Du bist seid mittlerweile über 30 Jahren als Übungsleiter tätig, warst davon lange Zeit als Übungsleiter auf Bezirks- und Landesebene unterwegs. Wie hat sich das Trainergeschäft in diesem Zeitraum verändert?
Extrem. Die Mannschaftsführung ist ein komplett andere geworden. Wenn man sich beispielsweise als Trainer nicht an das veränderte Kommunikationsverhalten der Spieler anpasst, hat man keine Chance mehr. Grundsätzlich sind wir Trainer mittlerweile die Blitzableiter für alles geworden. Ich liebe den Fußball nach wie vor, aber viele Dinge habe sich leider zum Negativen verändert. Wenn ich sehe, wie mittlerweile Jahr für Jahr auf Kreis- und Bezirksebene Dutzende von Trainer unter der Saison ausgetauscht werden oder von sich aus hinwerfen, ist das äußerst bedenklich. In diesen Klassen sollte eigentlich der soziale Aspekt eine ganz wichtige Rolle spielen. In sportlich schwierigen Zeiten gehört zusammengehalten und kritische Situationen sollten gemeinsam gemeistert werden. Natürlich gibt es aber auch Symbiosen, in der eine Mannschaft und ein Trainer überhaupt nicht zusammenpassen. Dass man dort dann reagieren muss, ist verständlich. Sind wir uns aber mal ehrlich: Welchen großen Unterschied macht es eigentlich, ob ein Dorfklub in der siebten oder achten Liga spielt? Für manche Vereine ist doch ein Abstieg manchmal gar nicht so verkehrt, denn auf einmal werden wieder deutlich mehr Spiele gewonnen und das sorgt oft dafür, dass die Stimmung im Umfeld wieder eine ganz andere ist.
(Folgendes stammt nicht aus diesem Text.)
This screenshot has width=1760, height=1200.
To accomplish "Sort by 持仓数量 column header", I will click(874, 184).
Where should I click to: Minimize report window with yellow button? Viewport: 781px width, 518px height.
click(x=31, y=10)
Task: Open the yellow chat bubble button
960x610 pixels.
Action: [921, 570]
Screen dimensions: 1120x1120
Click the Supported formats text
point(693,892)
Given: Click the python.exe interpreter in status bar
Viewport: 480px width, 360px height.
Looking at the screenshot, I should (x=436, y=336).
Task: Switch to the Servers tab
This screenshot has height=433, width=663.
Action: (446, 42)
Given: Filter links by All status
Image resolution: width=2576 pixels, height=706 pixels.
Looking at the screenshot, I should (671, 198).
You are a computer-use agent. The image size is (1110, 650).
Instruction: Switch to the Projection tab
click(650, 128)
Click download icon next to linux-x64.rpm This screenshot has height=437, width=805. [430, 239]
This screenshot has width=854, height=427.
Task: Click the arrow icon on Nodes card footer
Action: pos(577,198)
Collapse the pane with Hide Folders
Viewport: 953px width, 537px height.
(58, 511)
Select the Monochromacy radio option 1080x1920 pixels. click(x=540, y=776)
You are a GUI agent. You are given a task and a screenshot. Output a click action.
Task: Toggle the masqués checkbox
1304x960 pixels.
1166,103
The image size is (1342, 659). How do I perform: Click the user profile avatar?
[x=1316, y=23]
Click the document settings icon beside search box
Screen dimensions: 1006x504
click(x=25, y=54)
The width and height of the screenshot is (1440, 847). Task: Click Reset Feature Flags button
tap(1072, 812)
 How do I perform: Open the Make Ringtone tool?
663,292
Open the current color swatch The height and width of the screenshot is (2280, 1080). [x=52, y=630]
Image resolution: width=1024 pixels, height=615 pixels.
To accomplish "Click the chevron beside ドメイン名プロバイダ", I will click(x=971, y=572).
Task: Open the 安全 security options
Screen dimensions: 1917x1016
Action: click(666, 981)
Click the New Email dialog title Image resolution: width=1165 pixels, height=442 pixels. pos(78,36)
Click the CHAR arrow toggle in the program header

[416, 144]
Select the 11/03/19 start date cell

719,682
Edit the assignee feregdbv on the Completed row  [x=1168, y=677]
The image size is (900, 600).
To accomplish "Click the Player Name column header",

Was sind deiner Meinung nach die Ursachen, dass auch in den unteren Spielklassen die Trainer so schnell in den sauren Apfel beißen müssen?
Eindeutig der Profibereich. Dort geht es doch primär nur mehr um Macht und Geld. Manche Amateurvereins-Funktionäre meinen, das auf ihren Verein übertragen zu müssen. Wenn ein Regionalligist ein paar hunderttausend Euro Saisonetat hat, dann ist es verständlich, dass der Erhalt dieser Klasse für einen Verein essenziell enorm wichtig sein kann. Aber wenn Kreisklassen-Trainer nach vier oder fünf nicht gewonnenen Spielen entlassen werden, bekomme ich einen Hals. Nicht selten kommt es vor, dass wenige Monate zuvor der gleiche Coach in einem Medienbericht noch als absolute Wunschlösung bezeichnet wurde. In der Corona-Zeit wurde viel von Dingen wie Demut gesprochen, geändert hat sich leider überhaupt nichts. Im Gegenteil!




Wie sehen deine sportlichen Zukunftspläne aus?
(lacht) In meinem Alter gibt es keinen Karriereplan mehr. Ich habe im Fußball schon sehr viel mitgemacht, sowohl im positiven als auch im negativen Sinne. Wenn eine passende Anfrage kommt, werde ich mir diese anhören. Gewisse Ansprüche habe ich natürlich und es ist nicht so, dass ich unbedingt etwas machen muss. Aktuell genieße ich die Zeit beim SV Winzer in vollen Zügen. Ich habe richtig viel Spaß und will mit einer jungen und charakterlich sehr starken Truppe die Kreisliga halten. Dafür werde ich alles in meiner Macht stehende tun!